The Nash-Sutcliffe Efficiency criterion computed on the calibration period is better (0.495) than with the generalist parameter sets, but the one computed on the validation period is lower (0.57). This shows that the generalist parameter sets give more robust model in this case.

## GR4J parameter sets used in the grid-screening step

It is also possible to give to the CreateCalibOptions() function a matrix of parameter sets used for the grid-screening calibration procedure. So, it possible is to use by this way the GR4J generalist parameter sets.

CalibOptions <- CreateCalibOptions(FUN_MOD = RunModel_GR4J, FUN_CALIB = Calibration_Michel,
StartParamList = Param_Sets_GR4J)

Here is the parameter set corresponding to the best criteria found.

##     X1     X2     X3     X4
## 161.62   6.53 429.00   2.45

The results are the same here.
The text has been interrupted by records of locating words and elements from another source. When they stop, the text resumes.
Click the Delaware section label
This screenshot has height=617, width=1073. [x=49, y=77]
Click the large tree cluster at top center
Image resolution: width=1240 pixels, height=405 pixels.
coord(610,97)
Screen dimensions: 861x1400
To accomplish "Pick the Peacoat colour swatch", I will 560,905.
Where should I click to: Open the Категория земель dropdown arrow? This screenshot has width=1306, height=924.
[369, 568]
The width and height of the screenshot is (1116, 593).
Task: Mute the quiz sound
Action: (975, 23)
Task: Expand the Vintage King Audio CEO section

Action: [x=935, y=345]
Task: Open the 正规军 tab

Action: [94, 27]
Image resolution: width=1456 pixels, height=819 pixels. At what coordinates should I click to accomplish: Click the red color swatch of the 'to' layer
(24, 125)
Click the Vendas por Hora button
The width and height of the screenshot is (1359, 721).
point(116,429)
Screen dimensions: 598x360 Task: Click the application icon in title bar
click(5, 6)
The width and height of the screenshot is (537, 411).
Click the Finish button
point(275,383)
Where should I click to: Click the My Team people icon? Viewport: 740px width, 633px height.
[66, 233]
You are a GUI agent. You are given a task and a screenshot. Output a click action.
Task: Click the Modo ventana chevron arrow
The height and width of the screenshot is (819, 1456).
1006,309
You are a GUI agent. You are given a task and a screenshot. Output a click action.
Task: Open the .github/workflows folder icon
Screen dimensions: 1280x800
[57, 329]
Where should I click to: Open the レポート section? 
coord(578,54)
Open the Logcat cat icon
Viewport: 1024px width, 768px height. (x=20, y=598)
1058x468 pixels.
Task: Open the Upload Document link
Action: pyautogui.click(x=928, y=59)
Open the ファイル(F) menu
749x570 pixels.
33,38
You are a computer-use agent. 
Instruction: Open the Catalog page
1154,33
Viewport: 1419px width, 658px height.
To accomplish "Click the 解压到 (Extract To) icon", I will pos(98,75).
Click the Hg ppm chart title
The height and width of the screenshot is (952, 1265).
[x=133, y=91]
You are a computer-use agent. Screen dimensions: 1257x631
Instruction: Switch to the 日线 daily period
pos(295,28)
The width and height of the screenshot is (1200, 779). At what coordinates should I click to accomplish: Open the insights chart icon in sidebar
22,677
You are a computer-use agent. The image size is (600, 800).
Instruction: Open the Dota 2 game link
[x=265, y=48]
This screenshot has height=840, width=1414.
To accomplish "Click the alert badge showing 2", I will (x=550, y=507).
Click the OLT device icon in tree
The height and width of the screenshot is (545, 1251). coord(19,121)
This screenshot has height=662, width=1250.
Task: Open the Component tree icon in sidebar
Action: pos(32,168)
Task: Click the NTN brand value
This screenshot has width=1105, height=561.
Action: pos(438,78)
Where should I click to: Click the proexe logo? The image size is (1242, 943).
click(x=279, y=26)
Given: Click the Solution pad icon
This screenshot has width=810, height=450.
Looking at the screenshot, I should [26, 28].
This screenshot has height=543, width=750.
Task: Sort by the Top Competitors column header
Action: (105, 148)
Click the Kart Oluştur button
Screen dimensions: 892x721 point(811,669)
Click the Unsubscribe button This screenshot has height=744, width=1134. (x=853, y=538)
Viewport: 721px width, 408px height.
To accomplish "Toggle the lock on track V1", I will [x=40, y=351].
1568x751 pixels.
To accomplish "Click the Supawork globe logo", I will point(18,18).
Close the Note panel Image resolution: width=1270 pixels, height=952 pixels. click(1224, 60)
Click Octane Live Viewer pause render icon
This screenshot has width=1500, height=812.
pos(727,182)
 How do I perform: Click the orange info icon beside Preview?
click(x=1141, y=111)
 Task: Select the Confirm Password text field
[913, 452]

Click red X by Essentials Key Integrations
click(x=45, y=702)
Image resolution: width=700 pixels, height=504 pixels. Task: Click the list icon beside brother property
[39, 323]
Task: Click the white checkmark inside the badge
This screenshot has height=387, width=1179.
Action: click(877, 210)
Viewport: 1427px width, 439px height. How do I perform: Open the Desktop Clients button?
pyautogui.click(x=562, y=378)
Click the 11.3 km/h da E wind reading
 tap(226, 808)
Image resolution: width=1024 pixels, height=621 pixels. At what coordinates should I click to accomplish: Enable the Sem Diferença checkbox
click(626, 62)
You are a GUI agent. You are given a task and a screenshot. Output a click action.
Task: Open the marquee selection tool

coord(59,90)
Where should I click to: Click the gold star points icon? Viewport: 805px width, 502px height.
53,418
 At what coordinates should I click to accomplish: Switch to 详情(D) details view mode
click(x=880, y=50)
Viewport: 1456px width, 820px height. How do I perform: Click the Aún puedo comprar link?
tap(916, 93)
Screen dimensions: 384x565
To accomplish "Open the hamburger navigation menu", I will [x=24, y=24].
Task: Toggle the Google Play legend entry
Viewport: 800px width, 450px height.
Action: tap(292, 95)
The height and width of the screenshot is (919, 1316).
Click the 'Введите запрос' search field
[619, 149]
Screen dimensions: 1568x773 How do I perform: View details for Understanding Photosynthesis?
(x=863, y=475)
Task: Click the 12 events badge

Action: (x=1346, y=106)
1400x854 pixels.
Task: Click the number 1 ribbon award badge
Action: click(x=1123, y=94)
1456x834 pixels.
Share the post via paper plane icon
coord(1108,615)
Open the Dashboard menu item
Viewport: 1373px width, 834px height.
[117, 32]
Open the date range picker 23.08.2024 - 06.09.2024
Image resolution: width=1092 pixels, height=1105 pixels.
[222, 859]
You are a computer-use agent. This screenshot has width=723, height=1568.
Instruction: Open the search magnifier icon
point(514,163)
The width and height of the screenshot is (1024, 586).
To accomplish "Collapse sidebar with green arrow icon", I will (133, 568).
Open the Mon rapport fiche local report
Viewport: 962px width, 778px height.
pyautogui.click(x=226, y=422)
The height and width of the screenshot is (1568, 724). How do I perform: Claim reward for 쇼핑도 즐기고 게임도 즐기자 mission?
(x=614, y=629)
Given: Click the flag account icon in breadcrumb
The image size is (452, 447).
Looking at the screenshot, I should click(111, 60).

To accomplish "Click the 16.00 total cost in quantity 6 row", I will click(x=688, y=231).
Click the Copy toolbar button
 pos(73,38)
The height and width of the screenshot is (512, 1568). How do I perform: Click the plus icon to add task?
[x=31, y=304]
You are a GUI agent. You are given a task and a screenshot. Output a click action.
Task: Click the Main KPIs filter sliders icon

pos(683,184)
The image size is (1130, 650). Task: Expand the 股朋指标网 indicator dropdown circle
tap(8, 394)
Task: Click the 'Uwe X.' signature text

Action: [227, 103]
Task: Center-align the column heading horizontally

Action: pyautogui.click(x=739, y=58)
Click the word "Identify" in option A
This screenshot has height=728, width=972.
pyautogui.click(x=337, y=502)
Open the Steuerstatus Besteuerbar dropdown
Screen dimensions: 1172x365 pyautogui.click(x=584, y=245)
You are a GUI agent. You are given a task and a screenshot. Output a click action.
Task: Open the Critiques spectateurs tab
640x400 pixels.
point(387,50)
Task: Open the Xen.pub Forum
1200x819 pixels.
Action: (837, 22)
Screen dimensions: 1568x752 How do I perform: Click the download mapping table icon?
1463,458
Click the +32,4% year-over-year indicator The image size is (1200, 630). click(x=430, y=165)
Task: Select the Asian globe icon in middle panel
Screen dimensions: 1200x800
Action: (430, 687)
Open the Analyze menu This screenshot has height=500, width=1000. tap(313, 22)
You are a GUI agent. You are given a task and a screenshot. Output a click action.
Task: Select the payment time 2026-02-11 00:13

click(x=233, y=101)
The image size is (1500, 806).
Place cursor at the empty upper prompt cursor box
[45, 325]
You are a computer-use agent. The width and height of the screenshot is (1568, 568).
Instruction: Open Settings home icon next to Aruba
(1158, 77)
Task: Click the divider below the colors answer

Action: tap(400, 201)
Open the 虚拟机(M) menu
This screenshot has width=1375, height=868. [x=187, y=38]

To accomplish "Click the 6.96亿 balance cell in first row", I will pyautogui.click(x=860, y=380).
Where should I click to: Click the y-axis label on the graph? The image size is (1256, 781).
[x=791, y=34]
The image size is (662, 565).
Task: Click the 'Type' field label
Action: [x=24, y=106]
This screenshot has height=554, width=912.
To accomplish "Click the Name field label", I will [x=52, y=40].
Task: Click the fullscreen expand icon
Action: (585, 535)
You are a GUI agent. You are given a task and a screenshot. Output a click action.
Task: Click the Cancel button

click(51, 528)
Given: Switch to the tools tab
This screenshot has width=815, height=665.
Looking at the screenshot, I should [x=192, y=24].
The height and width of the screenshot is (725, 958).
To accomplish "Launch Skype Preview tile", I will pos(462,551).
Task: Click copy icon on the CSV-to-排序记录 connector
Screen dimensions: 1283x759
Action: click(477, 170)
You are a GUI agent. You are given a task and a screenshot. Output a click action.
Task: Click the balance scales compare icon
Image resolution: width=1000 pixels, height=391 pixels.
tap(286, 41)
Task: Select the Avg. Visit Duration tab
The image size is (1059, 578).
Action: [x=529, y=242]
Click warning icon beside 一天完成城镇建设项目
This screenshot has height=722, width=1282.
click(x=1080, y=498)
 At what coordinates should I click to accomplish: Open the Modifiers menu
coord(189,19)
The Nash-Sutcliffe Efficiency criterion computed on the calibration period is better (0.495), but the one computed on the validation period is just a little bit lower (0.568) than the classical calibration.

Generally, the advantage of using GR4J parameter sets rather than the GR4J generalist parameter quantiles is that they make more sense than a simple exploration of combinations of quantiles of parameter distributions (each parameter set represents a consistent ensemble). In addition, for the first step, the number of iterations is smaller (27 runs instead of 81), which can save time if one wants to run a very large number of calibrations.

# References

Andréassian, Vazken, François Bourgin, Ludovic Oudin, Thibault Mathevet, Charles Perrin, Julien Lerat, Laurent Coron, and Lionel Berthet. 2014. “Seeking Genericity in the Selection of Parameter Sets: Impact on Hydrological Model Efficiency.” Water Resources Research 50 (10): 8356–66. https://doi.org/10.1002/2013WR014761.